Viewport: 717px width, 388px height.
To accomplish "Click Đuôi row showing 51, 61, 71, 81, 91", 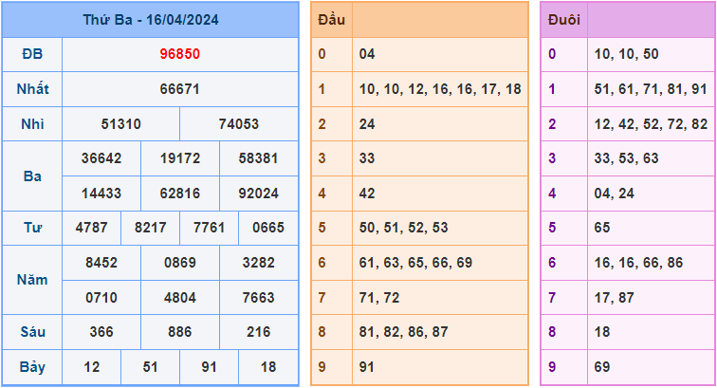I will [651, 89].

_ _ _ _ _

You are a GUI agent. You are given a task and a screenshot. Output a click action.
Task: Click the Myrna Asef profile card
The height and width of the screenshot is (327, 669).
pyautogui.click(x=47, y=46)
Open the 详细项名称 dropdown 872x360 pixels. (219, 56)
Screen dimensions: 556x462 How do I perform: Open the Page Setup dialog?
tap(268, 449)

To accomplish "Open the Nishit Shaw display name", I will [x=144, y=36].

_ _ _ _ _

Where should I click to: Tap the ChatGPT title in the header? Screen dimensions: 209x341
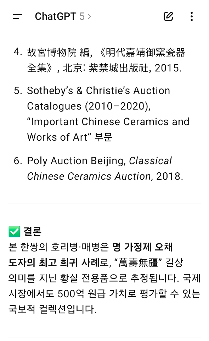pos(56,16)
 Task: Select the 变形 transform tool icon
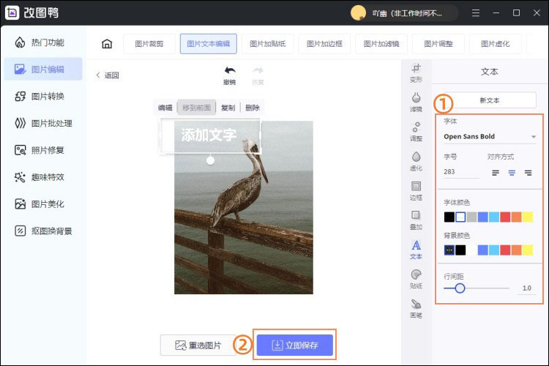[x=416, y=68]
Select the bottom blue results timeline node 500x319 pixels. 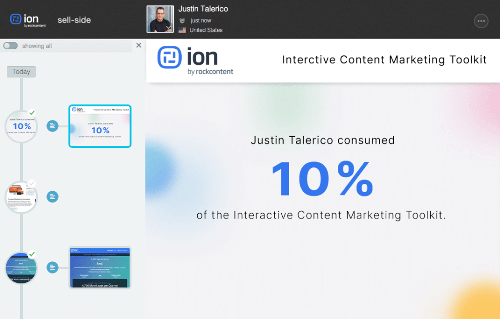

_ _ _ _ _

An exact copy is needed of the stretch above that opens with the line containing "Where should I" and closes with the line containing "Select the bottom"; the pictures are not part of it.

→ **YOUR SOLUTION**
Where should I click to: Tap the ChatGPT title in the header? Screen dimensions: 209x341
pos(56,16)
 Task: Select the 变形 transform tool icon
[x=416, y=68]
Select the bottom blue results timeline node 500x319 pixels. 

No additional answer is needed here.